Just to recap, these are the 4 major type of risks that
we are susceptible to when we are investing:
- Systematic Risk
- Company/Industry Specific Risk
- Human Error
- Black Swan
Taking into account these risks, here is my personal
guide on how many stocks one should hold:
- As many
excellent stocks that one can find at a good price
- As many stocks
as one is able to understand in depth and have the sufficient time to
follow
- As many stocks as
one can have without incurring too much transaction fee in the form of min
brokerage fee (not applicable for standard chartered brokerage user)
- As many stocks
as you can afford to suffer a total wipe-out in any of the stock.
- As little
concentration in a similar industry unless you are being kept highly aware
of the intimate details of the industry or you are very confident in it.

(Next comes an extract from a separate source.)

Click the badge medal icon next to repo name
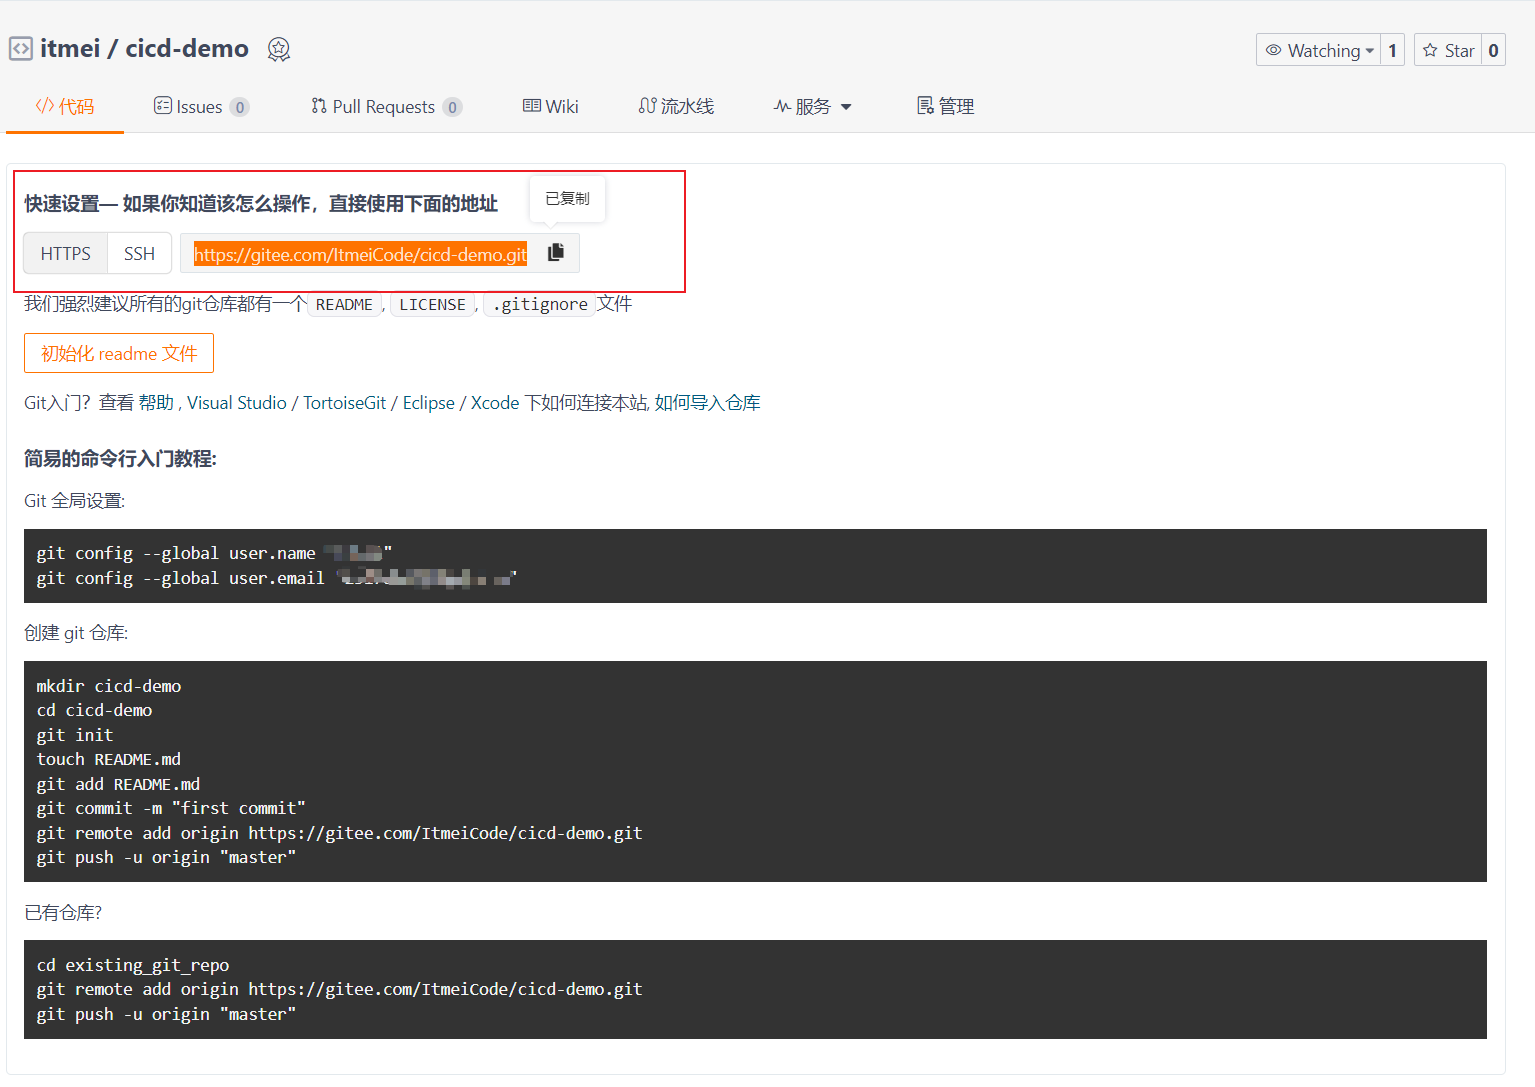The width and height of the screenshot is (1535, 1087). coord(278,48)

Rule no 1 is pretty simple as it is one of the best
defences against any risks other than human error. An excellent stock is one
with an excellent business or one with a very clean balance sheet who can
bounce back easily even after what might be a calamity to some. BP is going to
survive through the Gulf of Mexico Oil Spill, so has many other companies did
in the past – AMEX, GEICO, Adampak, Cerebos. In the case of systematic risk,
all one needs to do is to continue to average down without the need to sell
them at a discounted price.
Rule no 2 is a guide to the maximum number of stocks that
one should have. If you are studying or working, it is pretty unlikely that you
can take a portfolio of 10 stocks especially when the reporting season and AGM
are here. If you are retiring, it seemed like going for 30 stocks is plausible
given that you have all the time in the world and if you are really passionate
about it. Going for that many AGMs will also help to enrich your life and
prevent degeneration of the brain.
Rule no 3 will apply more for those without as much of a
capital at the start. If you are not using Standard
Chartered brokerage, the
brokerage fee is going to eat up a significant amount of your return. Imagine
spending $1000 to buy a stock and you will have incurred a total transaction
fee of $60 in buying and selling, which will set you back by 6% even before you
started out.
Rule no 4 is about the minimum number of stocks that you
have. Are you comfortable having a total wipe out of 50%? If not, then you
really should not just have 2 stocks in your portfolio. Generally, 4 stocks
should be the minimum to prevent a severe hit to one’s portfolio. But then
again, rule no 1 will still apply, if you cannot find that many excellent
stocks, no point trying to increase your number of stocks. Mediocre business
will only bring in mediocre return in the long run.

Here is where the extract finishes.